10 Questions to Change Your Marriage
'Does my husband know he's important to me?'
When you were dating, you showered your guy in attention, which made him feel special and loved. Now that kids, work, and life are in the way, does your spouse know he's still a top priority? "Men often feel like second-class citizens, even in their own homes," says Dr. Shoshana Bennett, a clinical psychologist. "Simple things like hanging up the phone with your friend when he gets home and greeting him with a smile goes a very long way."
'Am I the woman I want to be when I'm around my husband?'
"Wives often complain about their husbands not being romantic and not treating them as desirable, sexy women," Bennett says. Make sure he sees the distinction among the different roles you play: You're a fantastic mom, but you're also the juicy, inviting woman he married and can't wait get in bed with at night.
Am I still my own person with my own identity?
Marriage may be a partnership, but the most successful unions are a combination of two distinct personalities. "Marriage isn't meant to fulfill every need. The healthiest marriages involve each partner continuing their separate passions," says Bennett. Patty Brisben, Founder and Chariwoman of Pure Romance, adds that taking time for your own interests will strengthen your relationship. "It's great being around people that are enthusiastic and positive; it's contagious," she says. Don't be afraid to spend time alone cultivating your own interests.
Do I communicate what I want without attacking him?

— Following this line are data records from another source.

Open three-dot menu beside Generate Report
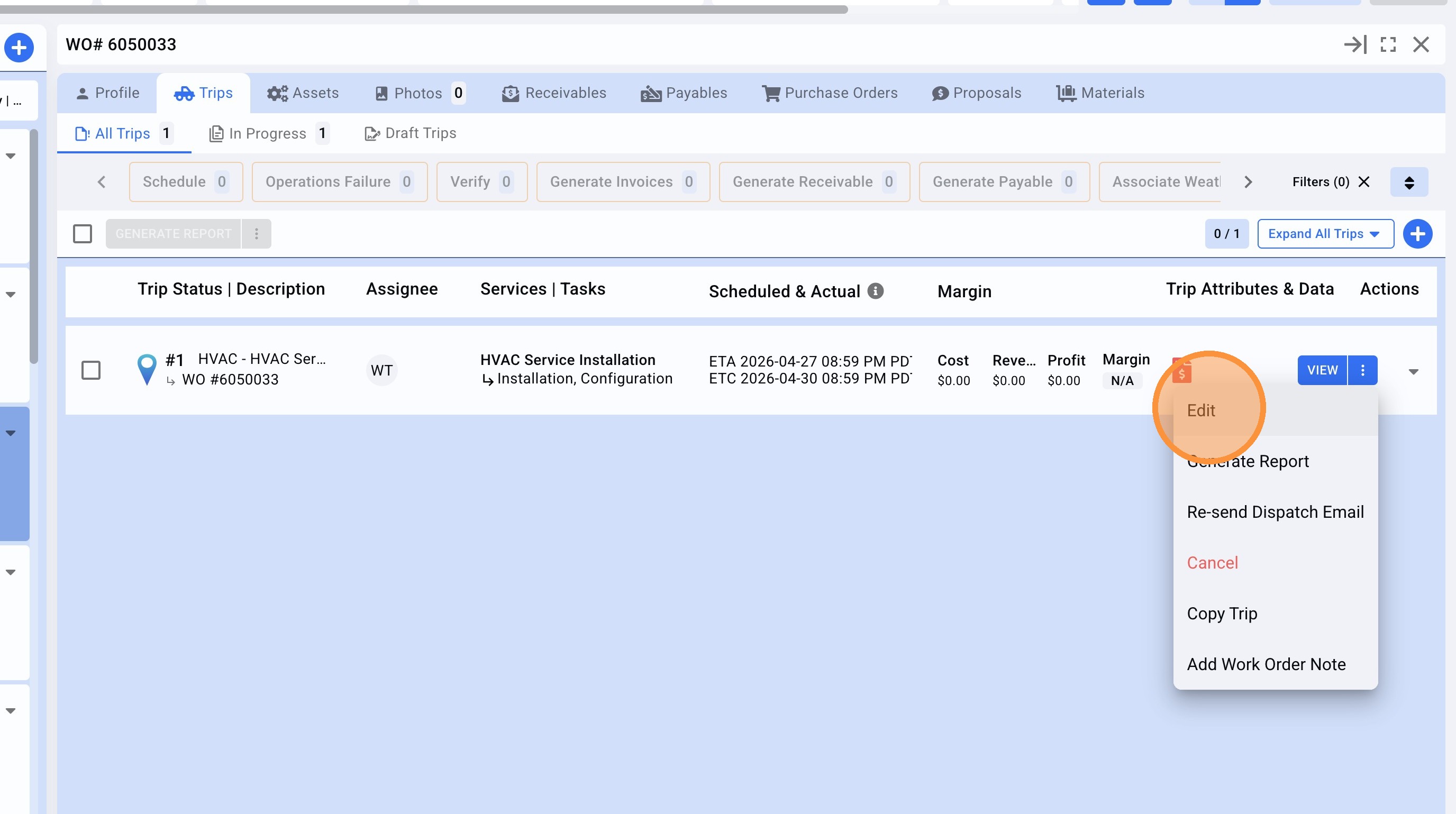Image resolution: width=1456 pixels, height=814 pixels. 257,234
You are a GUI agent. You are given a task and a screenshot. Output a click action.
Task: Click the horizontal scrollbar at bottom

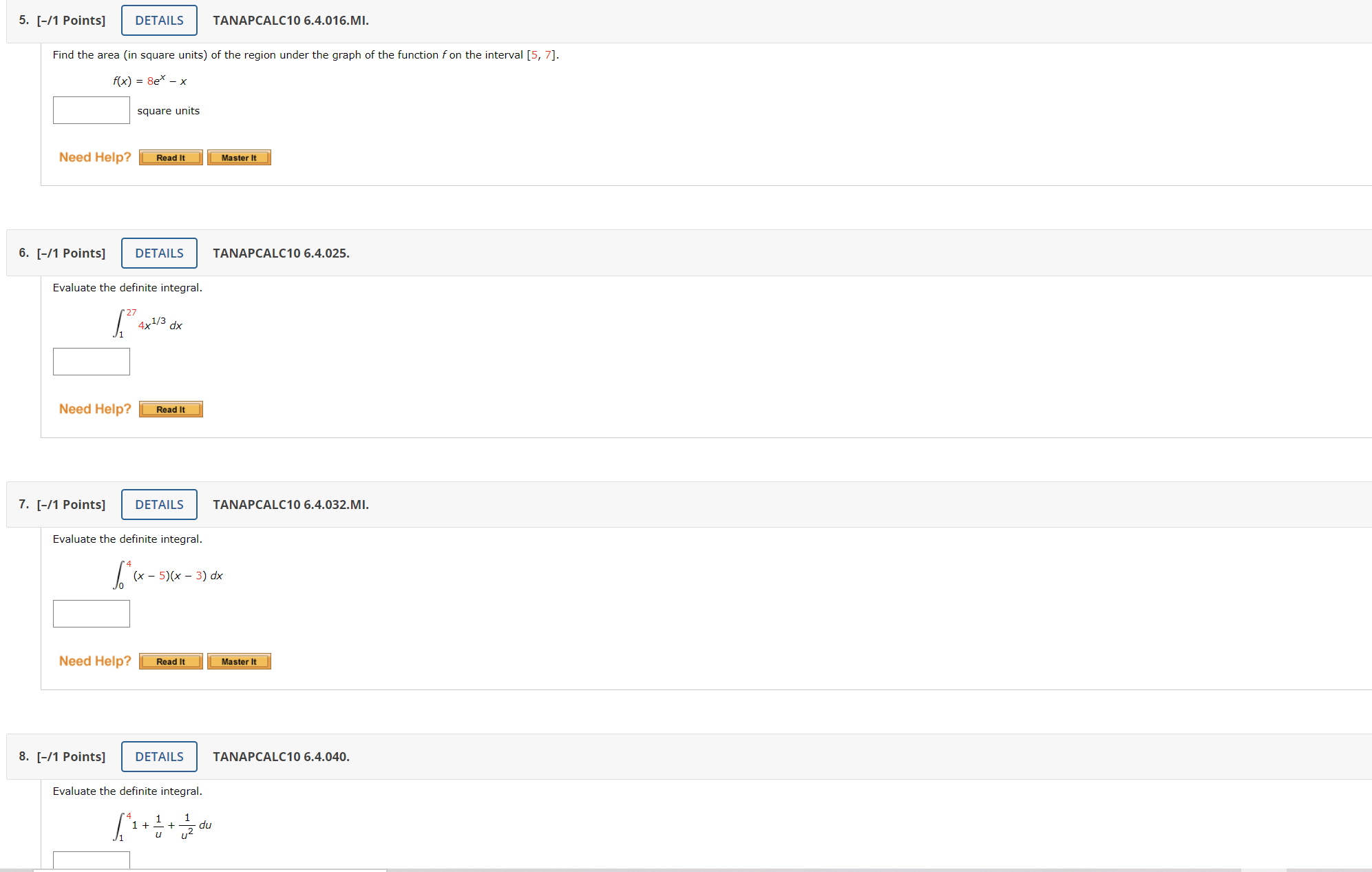pos(210,870)
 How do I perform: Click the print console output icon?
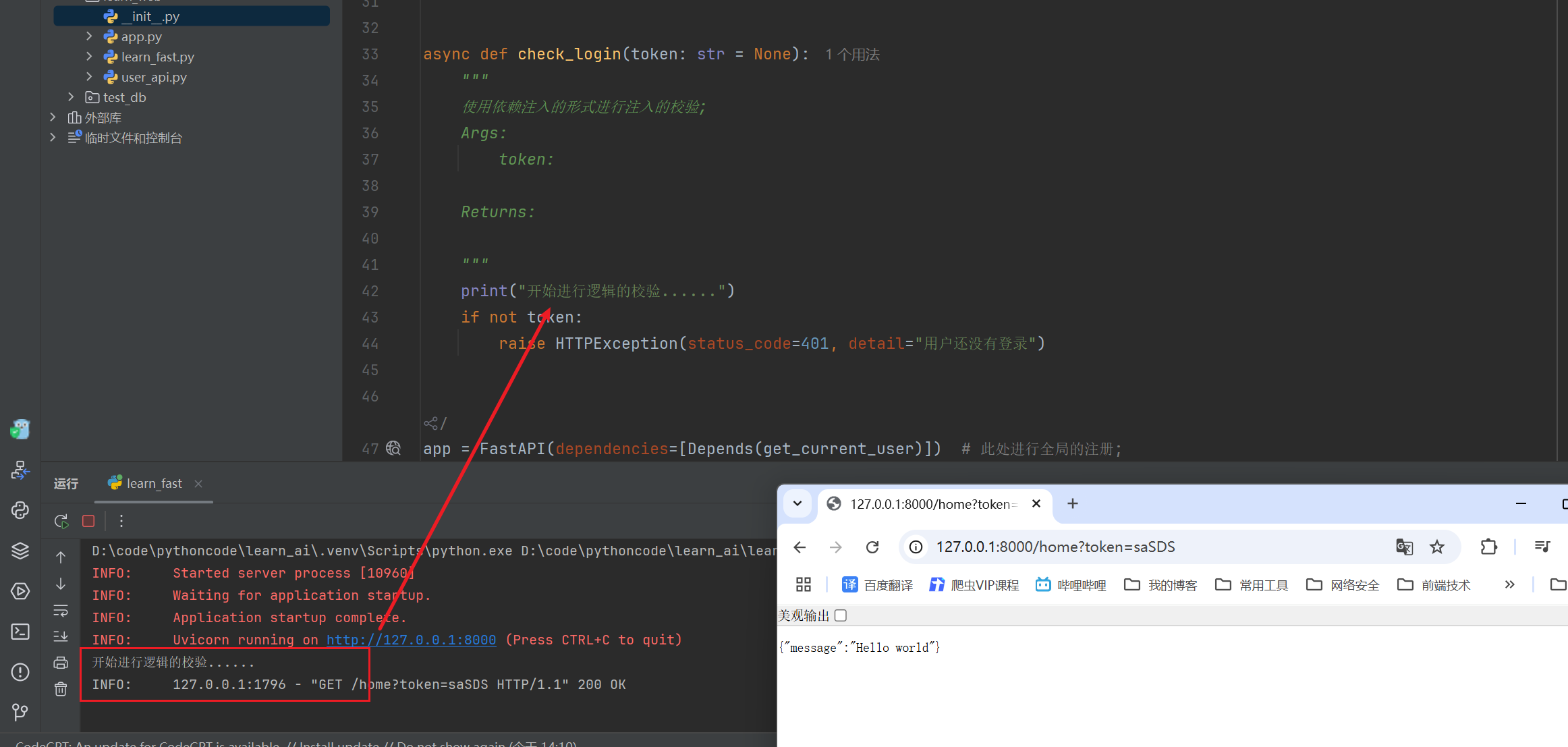point(61,663)
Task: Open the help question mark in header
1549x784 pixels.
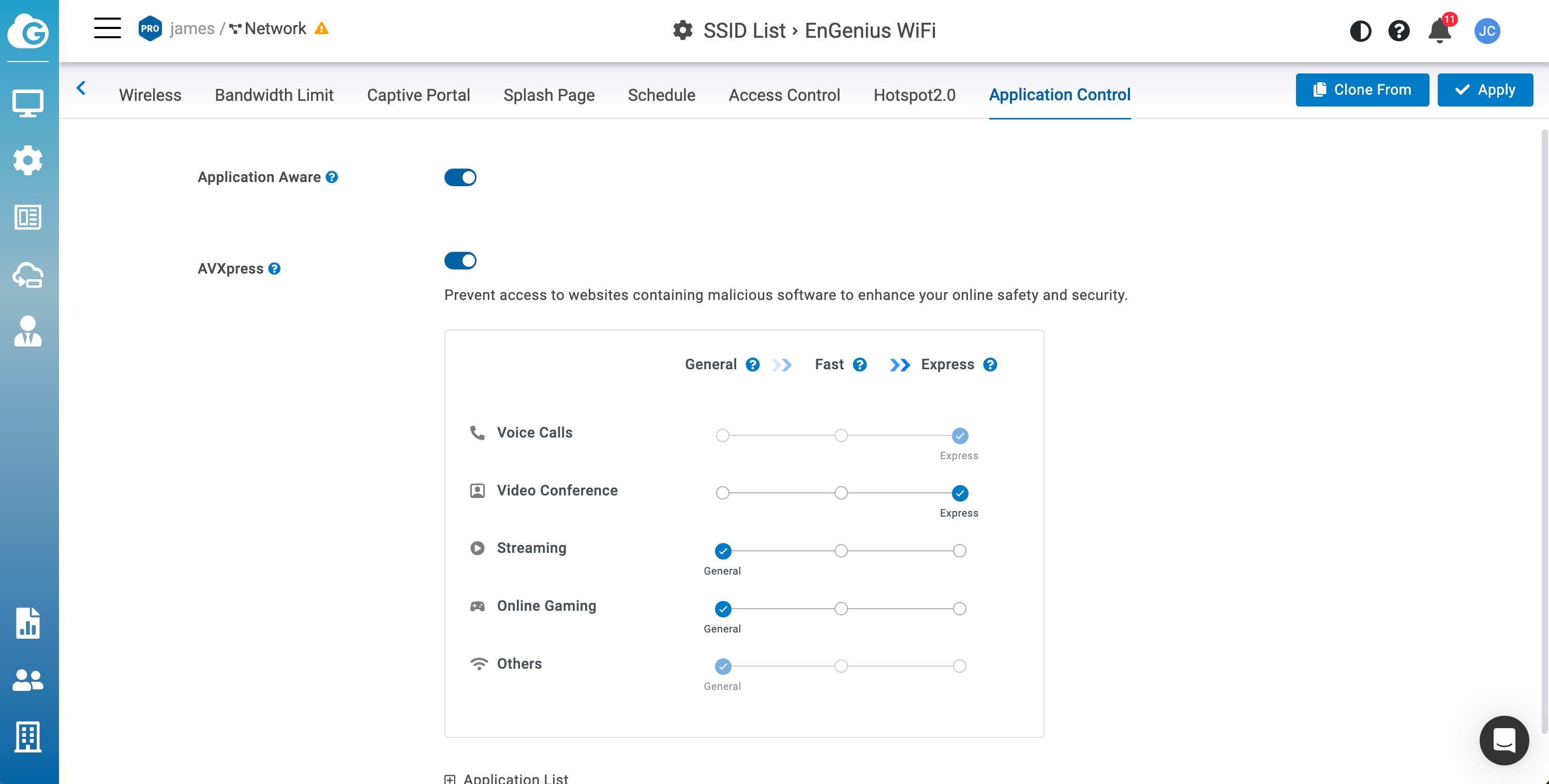Action: 1398,31
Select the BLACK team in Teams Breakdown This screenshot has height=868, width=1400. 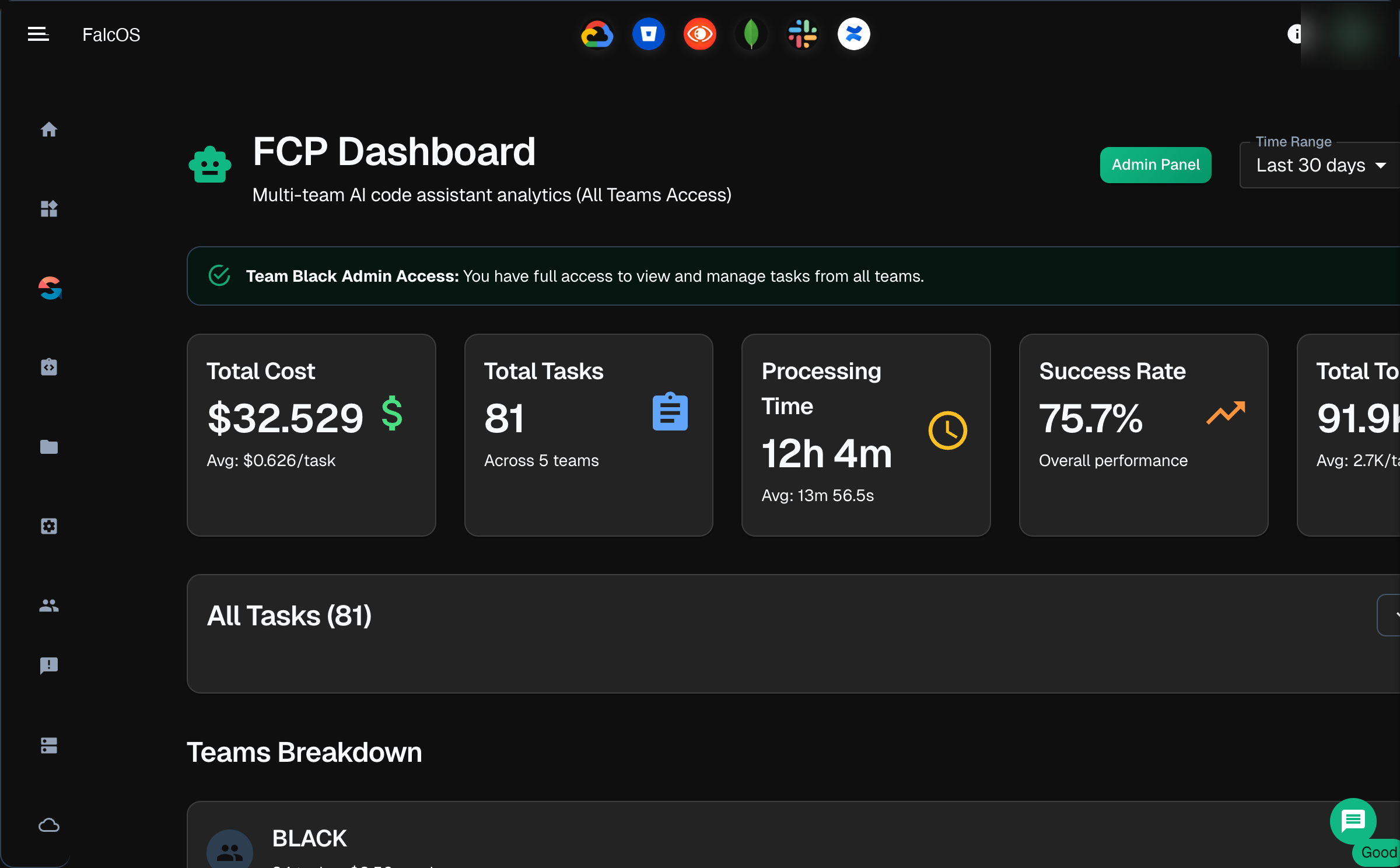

The nagging wife is an all too common trope on sitcoms, and it's a shame when the stereotype is perpetuated in real life. Break the mold! Instead of pointing out all the ways your husband isn't making you happy, do the opposite. Tell him what you love and appreciate in a clear and kind way. He wants to please you; he just needs some positive reinforcement, Bennett says.
Does my health regimen support my moods in a positive way?
Your diet and exercise routine can have a major effect on what we call, for lack of a better term, your "grump factor." When you feel better internally, you'll subconsciously start handling frustrating marriage road bumps with aplomb. Try these feel-good tips from Shoshana Bennett: "Nibble protein every three to four hours to help keep your moods stable, and swap some simple carbs for complex ones. This combination can raise your serotonin. Stay well hydrated to curb anxiety and ask your doctor to suggest multivitamin and omega-3 fish oil. Add in exercise, and the feel-good chemicals will be an extra bonus to your marriage."
Do I enjoy my sex life?
If the first answer that popped into your head after you read that question was something along the lines of, "It's fine," Patty Brisben wants you to reconsider: "Fine? No, no. I want them to be shouting from the rooftop that it's great! It's easy to get into a sex routine that can eventually lead to a sex rut. Make a point to communicate your desires to each other and to experiment. Ask your partner to explain one of their fantasies and then try it together."
Do I set my husband up for failure?
If you want your husband to go to the store and pick up eggs and milk, don't "forget" to mention the eggs just to have something to pout about later. Sending him on thankless missions for your own entertainment will only build resentment and make him feel like he just can't win. "Don't omit information that your husband needs in order to successfully complete a task. Whether you're doing this consciously or not, apologize for not being thorough and realize that when you support your husband's success, you'll be happier too," Bennett says. Always remember: "This isn't a competition --you're on the same side."
What am I most envious of when I look at my friends' marriages?
It's perfectly natural to assess the state of your friends' marriages and even compare them to yours. Brisben recommends using other happy couples as inspiration. "[Do] your friends always seem to be taking a new class together or finding a new sport to try out over the weekend? Then plan an adventurous activity yourself! Why not try rock climbing or take a cooking class? You'll love the feeling of accomplishing something new together, plus it's just fun!" Trying new activities is also a great way to branch out and make new couples friends.
What activities do we enjoy doing together as a couple?
Obviously, relationships are about give and take. You go to ballgames with him, and he goes shopping with you. Nevertheless, this shouldn't always be the case. "When planning activities together, it's important to ask these two questions and find things that you both enjoy," Brisben says. "It all comes down to communication and making a point to ask for the other's opinion."
How do I know if we should seek marriage counseling?
"If you can resolve issues without one or both of you becoming defensive, you're probably doing fine," Bennett advises. "On the other hand, if things get heated or you speak to each other disrespectfully, find an objective professional to help you get back on track."